Perl Possibilities

Gideau has asked for the wisdom of the Perl Monks concerning the following question:

Replies are listed 'Best First'.
Re: Will it work? by Corion (Patriarch) on Mar 15, 2016 at 10:40 UTC
I think this will highly depend on how machine-readable your recommendations are, and how much prose there is. Perl can read various file formats, such as Excel, MS Word, text files and some versions of PDF formats to extract the information stored in it. One large issue will be extracting the recommendation once you have the raw text. This will border on "sentiment analysis" unless you can come up with a sure-fire list of phrases that indicate a strong recommendation. If you have never programmed before, I recommend that you use a programm which your faculty is familiar with.	[reply]

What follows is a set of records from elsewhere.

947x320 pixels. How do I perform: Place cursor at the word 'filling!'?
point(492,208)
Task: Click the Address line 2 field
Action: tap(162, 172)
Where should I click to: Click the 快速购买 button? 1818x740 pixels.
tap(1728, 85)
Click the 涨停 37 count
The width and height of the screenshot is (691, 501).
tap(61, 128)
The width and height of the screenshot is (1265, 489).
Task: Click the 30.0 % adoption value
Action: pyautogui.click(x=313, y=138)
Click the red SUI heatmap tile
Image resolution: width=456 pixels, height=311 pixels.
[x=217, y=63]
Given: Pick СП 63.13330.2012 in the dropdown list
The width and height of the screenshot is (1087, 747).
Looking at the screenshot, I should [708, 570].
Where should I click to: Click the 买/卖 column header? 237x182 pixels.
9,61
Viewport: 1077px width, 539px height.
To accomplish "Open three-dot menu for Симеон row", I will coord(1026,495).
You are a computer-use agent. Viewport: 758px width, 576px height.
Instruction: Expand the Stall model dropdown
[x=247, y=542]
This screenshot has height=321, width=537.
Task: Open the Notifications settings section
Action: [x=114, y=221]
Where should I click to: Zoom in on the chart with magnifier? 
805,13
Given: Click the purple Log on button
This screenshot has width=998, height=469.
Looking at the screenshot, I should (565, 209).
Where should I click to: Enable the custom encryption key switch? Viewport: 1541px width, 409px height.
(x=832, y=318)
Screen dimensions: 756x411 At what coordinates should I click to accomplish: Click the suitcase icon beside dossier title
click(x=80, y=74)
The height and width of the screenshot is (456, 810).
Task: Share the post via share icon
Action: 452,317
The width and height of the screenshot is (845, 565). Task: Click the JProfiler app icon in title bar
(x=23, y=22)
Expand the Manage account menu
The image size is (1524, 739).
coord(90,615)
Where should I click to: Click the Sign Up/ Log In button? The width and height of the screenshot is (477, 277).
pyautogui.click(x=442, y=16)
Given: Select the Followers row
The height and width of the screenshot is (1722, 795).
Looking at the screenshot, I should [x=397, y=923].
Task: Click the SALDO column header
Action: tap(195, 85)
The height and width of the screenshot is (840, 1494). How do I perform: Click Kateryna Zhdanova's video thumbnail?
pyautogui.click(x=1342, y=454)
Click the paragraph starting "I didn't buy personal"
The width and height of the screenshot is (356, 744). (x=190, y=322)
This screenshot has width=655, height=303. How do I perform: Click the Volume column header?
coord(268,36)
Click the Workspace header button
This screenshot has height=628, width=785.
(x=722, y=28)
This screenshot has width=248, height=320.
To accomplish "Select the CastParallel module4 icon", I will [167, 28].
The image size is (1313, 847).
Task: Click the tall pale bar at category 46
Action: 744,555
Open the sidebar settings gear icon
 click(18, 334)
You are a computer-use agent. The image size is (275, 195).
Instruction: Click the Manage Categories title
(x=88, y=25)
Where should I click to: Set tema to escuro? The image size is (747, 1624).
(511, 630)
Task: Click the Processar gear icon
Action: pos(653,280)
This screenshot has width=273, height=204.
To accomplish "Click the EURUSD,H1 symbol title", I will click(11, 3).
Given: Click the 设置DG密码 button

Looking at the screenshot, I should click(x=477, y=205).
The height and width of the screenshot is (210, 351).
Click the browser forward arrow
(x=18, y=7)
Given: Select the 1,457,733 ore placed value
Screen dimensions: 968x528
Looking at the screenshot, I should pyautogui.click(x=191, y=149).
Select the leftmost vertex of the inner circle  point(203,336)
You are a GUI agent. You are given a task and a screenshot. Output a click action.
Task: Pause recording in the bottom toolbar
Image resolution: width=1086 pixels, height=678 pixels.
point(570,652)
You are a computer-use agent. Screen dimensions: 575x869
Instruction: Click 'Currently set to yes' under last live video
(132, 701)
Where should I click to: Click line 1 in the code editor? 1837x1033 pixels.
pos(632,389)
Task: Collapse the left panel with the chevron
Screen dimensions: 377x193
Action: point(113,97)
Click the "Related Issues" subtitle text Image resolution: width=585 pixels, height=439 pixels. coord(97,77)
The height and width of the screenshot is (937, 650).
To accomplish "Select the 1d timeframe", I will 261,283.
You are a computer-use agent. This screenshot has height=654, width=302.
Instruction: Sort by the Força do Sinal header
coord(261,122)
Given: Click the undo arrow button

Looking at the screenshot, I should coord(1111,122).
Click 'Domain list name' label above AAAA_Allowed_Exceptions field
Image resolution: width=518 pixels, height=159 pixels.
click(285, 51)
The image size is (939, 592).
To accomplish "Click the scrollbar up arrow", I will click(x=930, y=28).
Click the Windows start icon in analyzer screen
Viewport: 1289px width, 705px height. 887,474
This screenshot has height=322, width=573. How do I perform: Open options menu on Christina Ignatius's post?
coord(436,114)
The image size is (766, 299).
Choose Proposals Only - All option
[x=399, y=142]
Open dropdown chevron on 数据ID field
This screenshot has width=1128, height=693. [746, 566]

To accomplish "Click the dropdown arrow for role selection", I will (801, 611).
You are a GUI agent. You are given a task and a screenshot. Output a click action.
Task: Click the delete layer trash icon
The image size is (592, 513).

Re: Will it work? by choroba (Cardinal) on Mar 15, 2016 at 10:40 UTC
It's definitely possible, but the level of complexity depends on many aspects you didn't mention. What format are the filings in? Plain text, Word documents (which version), PDF, other? How large are the filings? What languages were used to write them? How standardised are they? See for example the Lingua and Treex namespaces for modules that could help you process natural language. ($q=q:Sq=~/;[c](.)(.)/;chr(-\|\|-\|5+lengthSq)`"S\|oS2"`map{chr \|+ord }map{substrSq`S_+\|`\|}3E\|-\|`7**2-3:)=~y+S\|`+$1,++print+eval$q,q,a, [download]	[reply] [d/l]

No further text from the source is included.